++++ EXCERPTED DATA ++++
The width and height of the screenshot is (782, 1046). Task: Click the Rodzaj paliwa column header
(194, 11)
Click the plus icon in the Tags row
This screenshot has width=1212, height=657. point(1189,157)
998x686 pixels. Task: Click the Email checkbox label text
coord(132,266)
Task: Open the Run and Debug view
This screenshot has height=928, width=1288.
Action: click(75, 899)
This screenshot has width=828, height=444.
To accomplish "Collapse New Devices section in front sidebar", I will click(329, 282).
++++
++++ EXCERPTED DATA ++++
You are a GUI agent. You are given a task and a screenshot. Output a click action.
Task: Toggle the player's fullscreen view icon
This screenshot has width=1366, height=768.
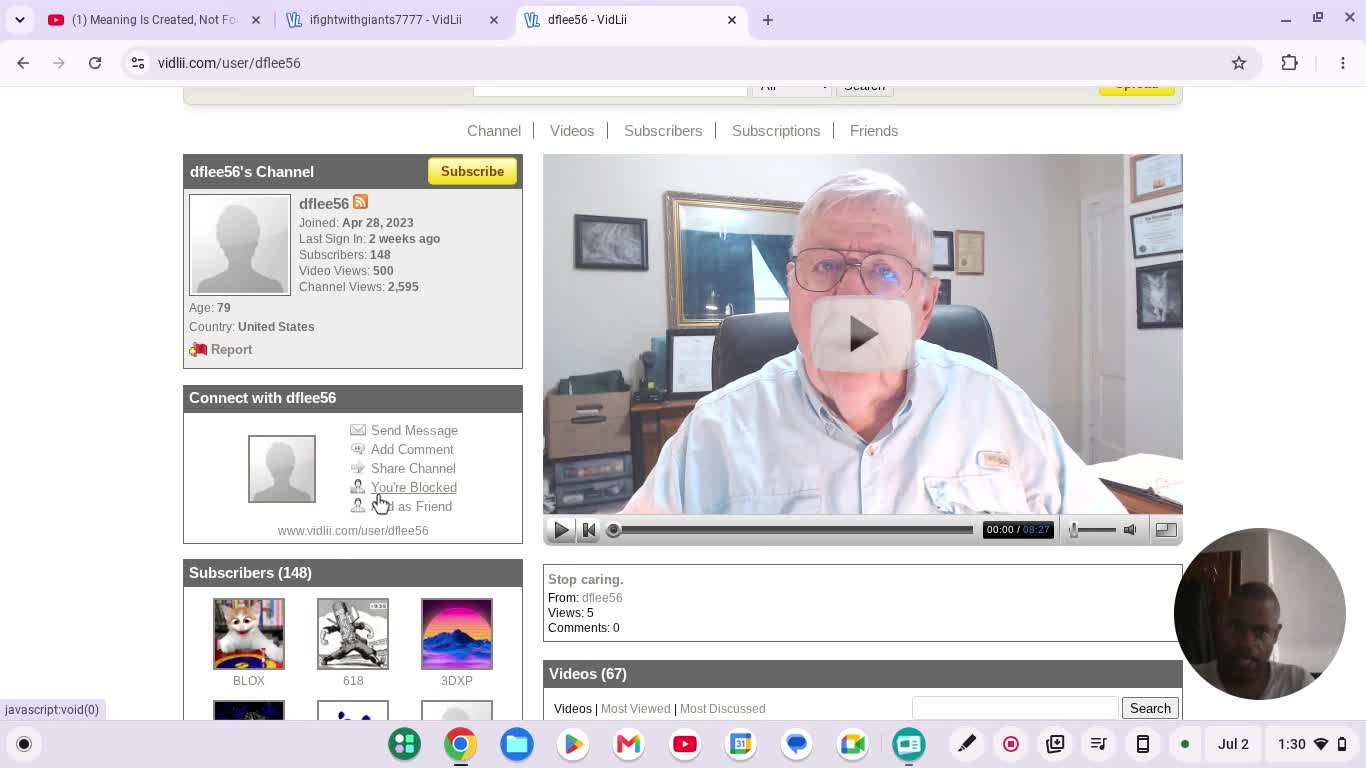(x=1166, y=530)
++++
++++ EXCERPTED DATA ++++
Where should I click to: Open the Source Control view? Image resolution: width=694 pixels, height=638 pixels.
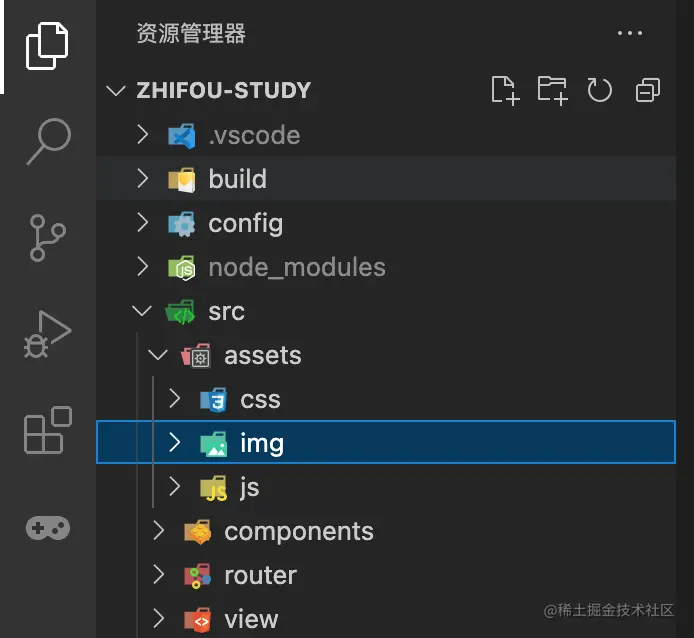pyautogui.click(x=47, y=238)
++++
EXERCISE DIRECTIONS:
Taking the line with "Click the plus icon in the Tags row" as the first and the line with "Task: Open the Run and Debug view" as the last, retype that stretch of the data above exactly, with no other lines.

REPLY:
Click the plus icon in the Tags row
This screenshot has width=1212, height=657. point(1189,157)
998x686 pixels. Task: Click the Email checkbox label text
coord(132,266)
Task: Open the Run and Debug view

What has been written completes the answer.